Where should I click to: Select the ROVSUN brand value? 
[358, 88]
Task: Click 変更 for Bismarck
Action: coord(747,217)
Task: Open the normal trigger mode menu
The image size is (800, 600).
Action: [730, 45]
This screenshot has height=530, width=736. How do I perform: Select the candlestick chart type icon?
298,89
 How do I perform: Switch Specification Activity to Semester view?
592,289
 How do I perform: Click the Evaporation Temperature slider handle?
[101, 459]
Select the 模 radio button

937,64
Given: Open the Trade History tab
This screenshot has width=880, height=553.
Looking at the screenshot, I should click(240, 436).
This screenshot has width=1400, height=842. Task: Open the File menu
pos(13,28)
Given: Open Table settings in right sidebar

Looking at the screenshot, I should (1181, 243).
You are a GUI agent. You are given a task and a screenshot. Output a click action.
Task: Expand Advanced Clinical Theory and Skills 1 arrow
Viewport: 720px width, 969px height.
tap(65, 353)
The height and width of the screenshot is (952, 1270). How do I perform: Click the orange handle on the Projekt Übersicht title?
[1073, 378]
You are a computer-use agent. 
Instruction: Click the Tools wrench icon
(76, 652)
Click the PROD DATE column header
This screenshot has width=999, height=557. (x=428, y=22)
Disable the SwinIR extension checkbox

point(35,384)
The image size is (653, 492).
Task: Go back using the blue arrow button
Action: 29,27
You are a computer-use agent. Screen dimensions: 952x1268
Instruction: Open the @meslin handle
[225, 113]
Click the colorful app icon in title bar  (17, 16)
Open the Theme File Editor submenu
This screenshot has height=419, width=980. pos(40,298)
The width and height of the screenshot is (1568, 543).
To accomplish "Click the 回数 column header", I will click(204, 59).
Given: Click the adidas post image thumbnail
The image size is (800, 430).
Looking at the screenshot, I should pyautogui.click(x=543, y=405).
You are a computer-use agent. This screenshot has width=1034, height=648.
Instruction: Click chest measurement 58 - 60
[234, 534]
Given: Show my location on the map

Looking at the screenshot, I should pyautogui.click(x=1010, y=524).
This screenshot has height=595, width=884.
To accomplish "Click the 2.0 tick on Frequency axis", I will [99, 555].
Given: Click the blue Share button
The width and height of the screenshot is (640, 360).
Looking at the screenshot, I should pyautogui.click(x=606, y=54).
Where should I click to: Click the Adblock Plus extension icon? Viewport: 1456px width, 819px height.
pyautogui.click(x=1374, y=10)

-*-*-

■ Given request
Rewrite the listing from the line with "Task: Open the normal trigger mode menu" up to and including the line with "tap(65, 353)", changing "Trade History" to "Order History" and leaving everything else the same.

■ Output of the exercise
Task: Open the normal trigger mode menu
The image size is (800, 600).
Action: [730, 45]
This screenshot has height=530, width=736. How do I perform: Select the candlestick chart type icon?
298,89
 How do I perform: Switch Specification Activity to Semester view?
592,289
 How do I perform: Click the Evaporation Temperature slider handle?
[101, 459]
Select the 模 radio button

937,64
Given: Open the Order History tab
This screenshot has width=880, height=553.
Looking at the screenshot, I should click(240, 436).
This screenshot has width=1400, height=842. Task: Open the File menu
pos(13,28)
Given: Open Table settings in right sidebar

Looking at the screenshot, I should (1181, 243).
You are a GUI agent. You are given a task and a screenshot. Output a click action.
Task: Expand Advanced Clinical Theory and Skills 1 arrow
Viewport: 720px width, 969px height.
tap(65, 353)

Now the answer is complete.